═════ SOURCE MATERIAL

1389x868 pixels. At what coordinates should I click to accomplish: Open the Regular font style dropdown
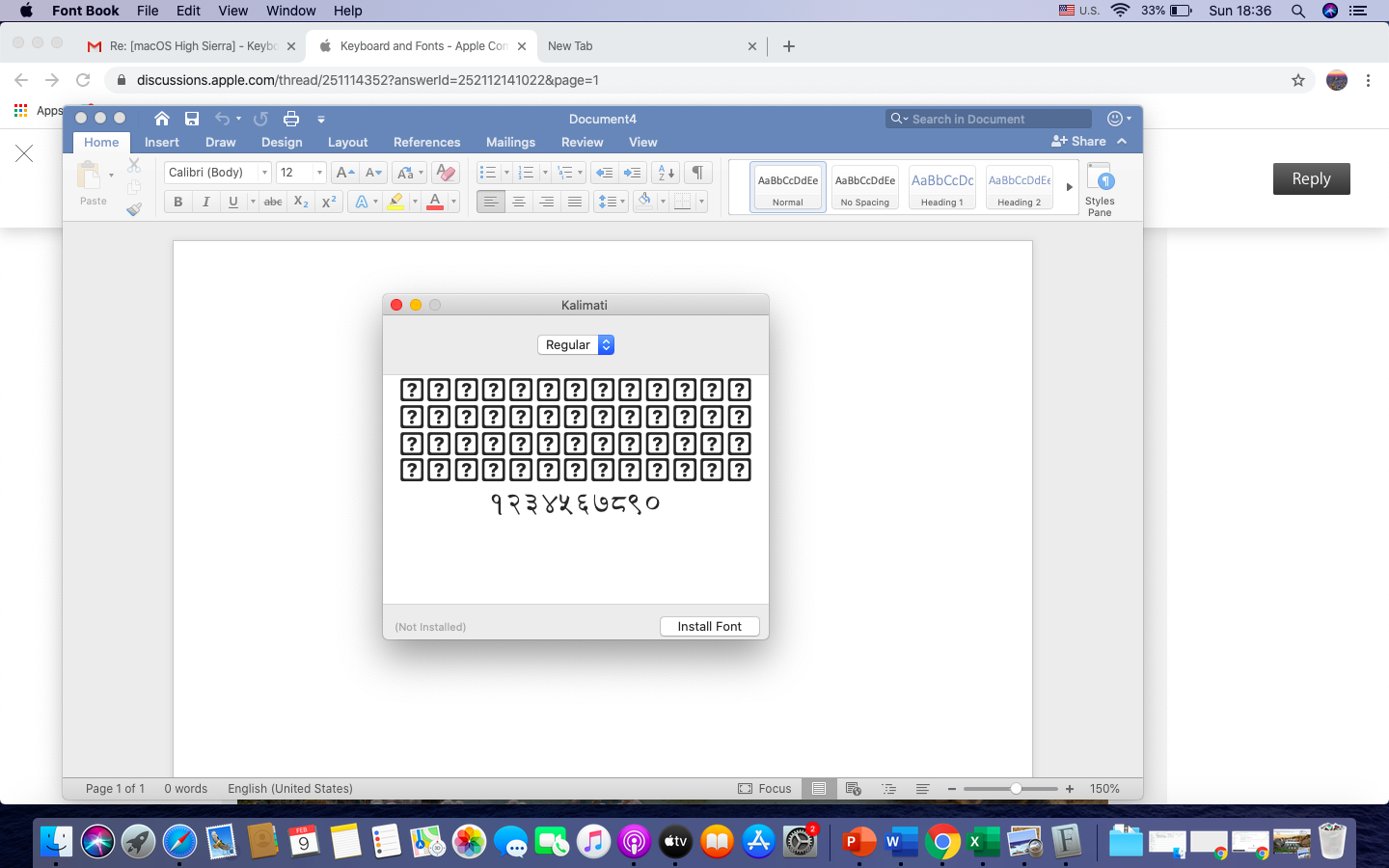click(x=576, y=344)
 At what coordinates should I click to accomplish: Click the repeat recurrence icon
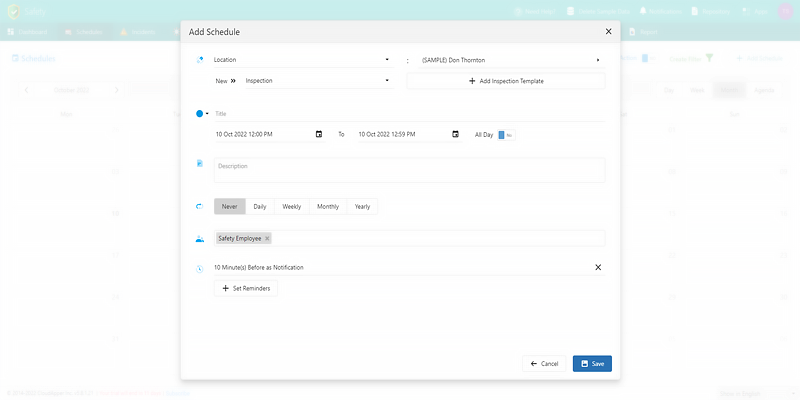(200, 207)
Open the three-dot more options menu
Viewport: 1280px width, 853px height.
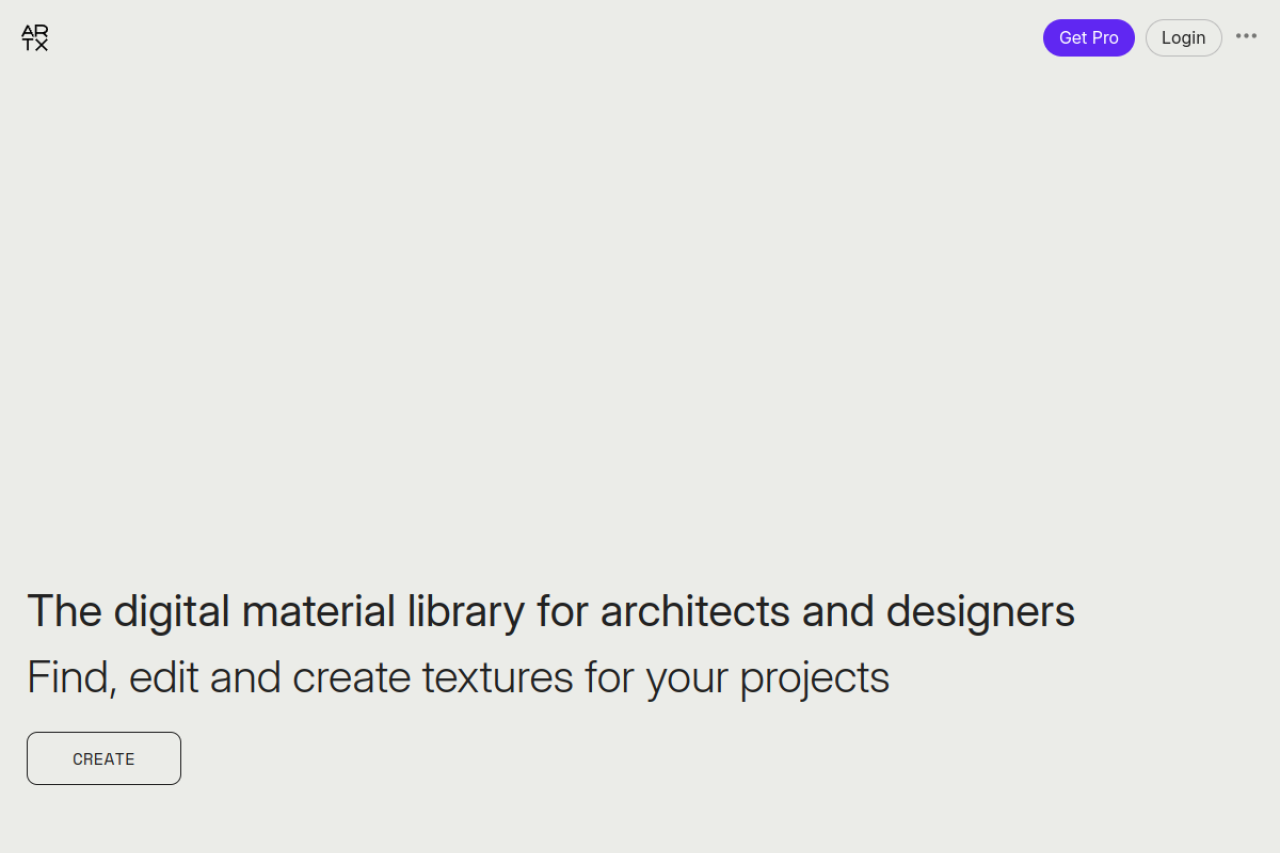(1246, 37)
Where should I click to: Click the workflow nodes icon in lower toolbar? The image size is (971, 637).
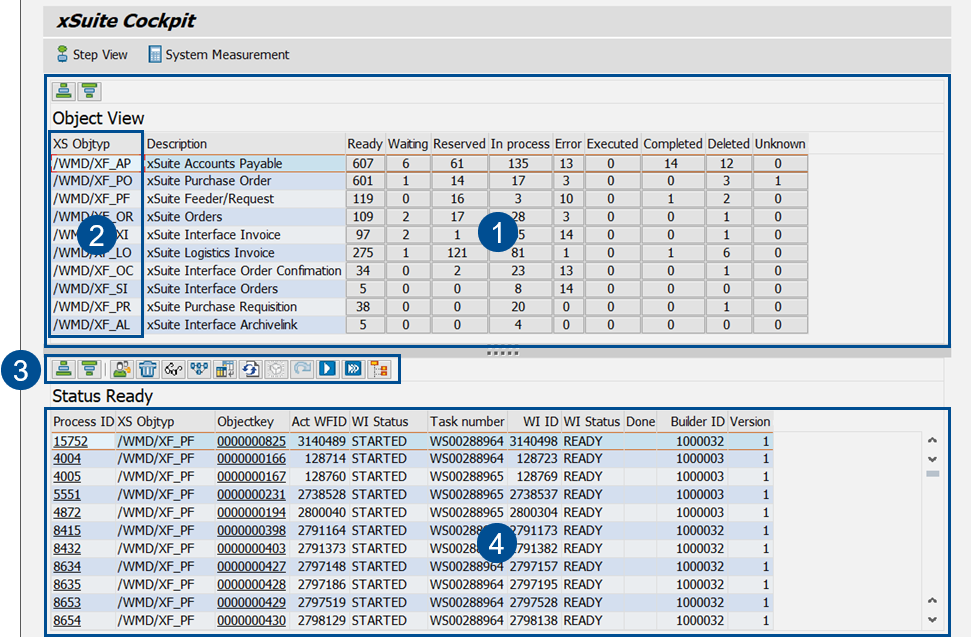[x=199, y=370]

══════════

#### BRIEF
Restate each entry word for word; omit the pictures.

#### EXPECTED ANSWER
1389x868 pixels. At what coordinates should I click to accomplish: Open the Regular font style dropdown
click(x=576, y=344)
 At what coordinates should I click to accomplish: Click the repeat recurrence icon
(200, 207)
Open the three-dot more options menu
Viewport: 1280px width, 853px height.
(1246, 37)
Where should I click to: Click the workflow nodes icon in lower toolbar? The image size is (971, 637).
[x=199, y=370]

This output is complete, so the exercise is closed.